[Data extracted from a collection]
○ ○ ○
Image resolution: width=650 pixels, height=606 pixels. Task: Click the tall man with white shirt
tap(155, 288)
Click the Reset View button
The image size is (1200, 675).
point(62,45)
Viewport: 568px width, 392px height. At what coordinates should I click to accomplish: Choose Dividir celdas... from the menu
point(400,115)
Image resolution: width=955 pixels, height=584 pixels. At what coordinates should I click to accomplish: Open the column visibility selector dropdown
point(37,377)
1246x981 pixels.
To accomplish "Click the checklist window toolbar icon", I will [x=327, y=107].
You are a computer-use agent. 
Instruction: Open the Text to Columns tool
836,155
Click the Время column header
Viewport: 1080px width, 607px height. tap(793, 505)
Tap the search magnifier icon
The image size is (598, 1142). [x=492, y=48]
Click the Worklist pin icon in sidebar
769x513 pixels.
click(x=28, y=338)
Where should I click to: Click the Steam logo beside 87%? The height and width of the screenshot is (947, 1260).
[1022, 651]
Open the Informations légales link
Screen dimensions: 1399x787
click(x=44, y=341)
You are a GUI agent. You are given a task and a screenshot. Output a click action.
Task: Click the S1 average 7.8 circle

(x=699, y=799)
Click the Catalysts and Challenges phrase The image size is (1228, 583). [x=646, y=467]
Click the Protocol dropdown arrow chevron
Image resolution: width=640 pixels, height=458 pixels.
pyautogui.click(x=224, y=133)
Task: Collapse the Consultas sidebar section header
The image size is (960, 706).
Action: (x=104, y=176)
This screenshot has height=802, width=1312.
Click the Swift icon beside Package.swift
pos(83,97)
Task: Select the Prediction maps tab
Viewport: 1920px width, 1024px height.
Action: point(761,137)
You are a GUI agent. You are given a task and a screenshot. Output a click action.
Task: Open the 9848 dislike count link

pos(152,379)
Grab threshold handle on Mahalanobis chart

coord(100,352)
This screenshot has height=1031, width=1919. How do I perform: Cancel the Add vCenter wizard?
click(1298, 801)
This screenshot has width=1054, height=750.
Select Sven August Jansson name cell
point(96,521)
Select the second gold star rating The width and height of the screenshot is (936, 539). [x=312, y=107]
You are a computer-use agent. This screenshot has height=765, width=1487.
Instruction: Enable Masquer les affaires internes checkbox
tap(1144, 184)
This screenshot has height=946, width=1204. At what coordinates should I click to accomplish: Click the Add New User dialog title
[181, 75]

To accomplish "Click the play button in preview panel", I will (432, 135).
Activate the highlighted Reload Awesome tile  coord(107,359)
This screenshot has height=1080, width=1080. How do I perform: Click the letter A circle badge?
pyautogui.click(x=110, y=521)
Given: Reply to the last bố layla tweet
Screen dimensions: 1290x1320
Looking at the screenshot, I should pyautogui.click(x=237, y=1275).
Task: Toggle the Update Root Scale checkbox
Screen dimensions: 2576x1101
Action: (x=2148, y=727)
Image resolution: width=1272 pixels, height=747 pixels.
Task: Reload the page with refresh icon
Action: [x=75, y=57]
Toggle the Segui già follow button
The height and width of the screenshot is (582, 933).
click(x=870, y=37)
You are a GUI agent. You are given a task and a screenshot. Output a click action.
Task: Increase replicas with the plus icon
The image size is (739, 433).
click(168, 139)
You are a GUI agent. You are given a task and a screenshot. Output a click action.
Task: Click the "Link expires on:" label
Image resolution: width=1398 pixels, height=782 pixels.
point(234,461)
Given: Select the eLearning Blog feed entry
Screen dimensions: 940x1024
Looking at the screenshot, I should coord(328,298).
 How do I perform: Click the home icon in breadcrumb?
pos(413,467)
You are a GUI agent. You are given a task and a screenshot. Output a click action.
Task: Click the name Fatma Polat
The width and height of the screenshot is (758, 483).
○ ○ ○
**Problem description**
All the entries must be retyped exactly.

**Answer space**
Image resolution: width=650 pixels, height=606 pixels. Task: Click the tall man with white shirt
tap(155, 288)
Click the Reset View button
The image size is (1200, 675).
point(62,45)
Viewport: 568px width, 392px height. At what coordinates should I click to accomplish: Choose Dividir celdas... from the menu
point(400,115)
Image resolution: width=955 pixels, height=584 pixels. At what coordinates should I click to accomplish: Open the column visibility selector dropdown
point(37,377)
1246x981 pixels.
To accomplish "Click the checklist window toolbar icon", I will [x=327, y=107].
You are a computer-use agent. 
Instruction: Open the Text to Columns tool
836,155
Click the Время column header
Viewport: 1080px width, 607px height. tap(793, 505)
Tap the search magnifier icon
The image size is (598, 1142). [x=492, y=48]
Click the Worklist pin icon in sidebar
769x513 pixels.
click(x=28, y=338)
Where should I click to: Click the Steam logo beside 87%? The height and width of the screenshot is (947, 1260).
[1022, 651]
Open the Informations légales link
Screen dimensions: 1399x787
click(x=44, y=341)
You are a GUI agent. You are given a task and a screenshot. Output a click action.
Task: Click the S1 average 7.8 circle

(x=699, y=799)
Click the Catalysts and Challenges phrase The image size is (1228, 583). [x=646, y=467]
Click the Protocol dropdown arrow chevron
Image resolution: width=640 pixels, height=458 pixels.
pyautogui.click(x=224, y=133)
Task: Collapse the Consultas sidebar section header
The image size is (960, 706).
Action: (x=104, y=176)
This screenshot has height=802, width=1312.
Click the Swift icon beside Package.swift
pos(83,97)
Task: Select the Prediction maps tab
Viewport: 1920px width, 1024px height.
Action: point(761,137)
You are a GUI agent. You are given a task and a screenshot. Output a click action.
Task: Open the 9848 dislike count link

pos(152,379)
Grab threshold handle on Mahalanobis chart

coord(100,352)
This screenshot has height=1031, width=1919. How do I perform: Cancel the Add vCenter wizard?
click(1298, 801)
This screenshot has width=1054, height=750.
Select Sven August Jansson name cell
point(96,521)
Select the second gold star rating The width and height of the screenshot is (936, 539). [x=312, y=107]
You are a computer-use agent. This screenshot has height=765, width=1487.
Instruction: Enable Masquer les affaires internes checkbox
tap(1144, 184)
This screenshot has height=946, width=1204. At what coordinates should I click to accomplish: Click the Add New User dialog title
[181, 75]

To accomplish "Click the play button in preview panel", I will (432, 135).
Activate the highlighted Reload Awesome tile  coord(107,359)
This screenshot has height=1080, width=1080. How do I perform: Click the letter A circle badge?
pyautogui.click(x=110, y=521)
Given: Reply to the last bố layla tweet
Screen dimensions: 1290x1320
Looking at the screenshot, I should pyautogui.click(x=237, y=1275).
Task: Toggle the Update Root Scale checkbox
Screen dimensions: 2576x1101
Action: (x=2148, y=727)
Image resolution: width=1272 pixels, height=747 pixels.
Task: Reload the page with refresh icon
Action: [x=75, y=57]
Toggle the Segui già follow button
The height and width of the screenshot is (582, 933).
click(x=870, y=37)
You are a GUI agent. You are given a task and a screenshot. Output a click action.
Task: Increase replicas with the plus icon
The image size is (739, 433).
click(168, 139)
You are a GUI agent. You are given a task and a screenshot. Output a click action.
Task: Click the "Link expires on:" label
Image resolution: width=1398 pixels, height=782 pixels.
point(234,461)
Given: Select the eLearning Blog feed entry
Screen dimensions: 940x1024
Looking at the screenshot, I should coord(328,298).
 How do I perform: Click the home icon in breadcrumb?
pos(413,467)
You are a GUI agent. You are given a task and a screenshot. Output a click action.
Task: Click the name Fatma Polat
The width and height of the screenshot is (758, 483).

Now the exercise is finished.